Edwards, author of biographies of Reagan, Barry Goldwater, William F. Buckley and other conservative luminaries, is a respected chronicler of the American conservative movement.
While shifting citations of his sources online, Edwards said, Perlstein employs ideologically “loaded adjectives and cheap shots” — Reagan is “a phony and a hustler,” “the candidate from Disneyland,” a “diarrhea mouth” — to paint illegitimate pictures of Reagan, Goldwater and Richard Nixon as “dividers” of America.
And that, Edwards said, “is simply not true.”
Shirley, also a prominent Republican strategist, called foul shortly after the Aug. 8 release of “The Invisible Bridge.”

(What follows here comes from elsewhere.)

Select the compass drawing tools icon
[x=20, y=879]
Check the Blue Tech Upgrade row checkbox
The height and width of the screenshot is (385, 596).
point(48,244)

Shirley specified 45 instances in which he said Perlstein, a liberal author and journalist who was a senior fellow at the Campaign for America’s Future, appears to lift, without citation, material from Shirley’s 2004 book “Reagan’s Revolution.”
“There are no footnotes, endnotes, bibliography or other common form of citation in his book,” Shirley told Breitbart News in a detailed critique.
Instead, Shirley said, “buried on page 810, Mr. Perlstein directs readers to access his personal website where, after several clicks, they can uncover ‘A Note on Sources’ for ‘The Invisible Bridge.’ There, Mr. Perlstein credits some — but not all — of his uses of ‘Reagan’s Revolution.’ ”
A spokesman for Perlstein’s publisher, Simon and Schuster, called the allegations “ludicrous.”
Edwards, a leading historian of American conservatism, told The Daily Signal that he isn’t so much concerned with his own work being plagiarized — although his copy of “The Invisible Bridge” is filled with bright pink sticky notes — but rather, about the role of the historian in the modern day.
In a scathing review posted Aug. 13 by the venerable conservative journal Human Events, Edwards gives several examples of Perlstein’s failure to cite a source for a key assertion.
Edwards also notes that a previous Perlstein book “lifted portions of my Goldwater biography without citing my work.”
Soon after his review appeared, Edwards received an email from Perlstein thanking him for pointing out “deficiencies” in his footnotes.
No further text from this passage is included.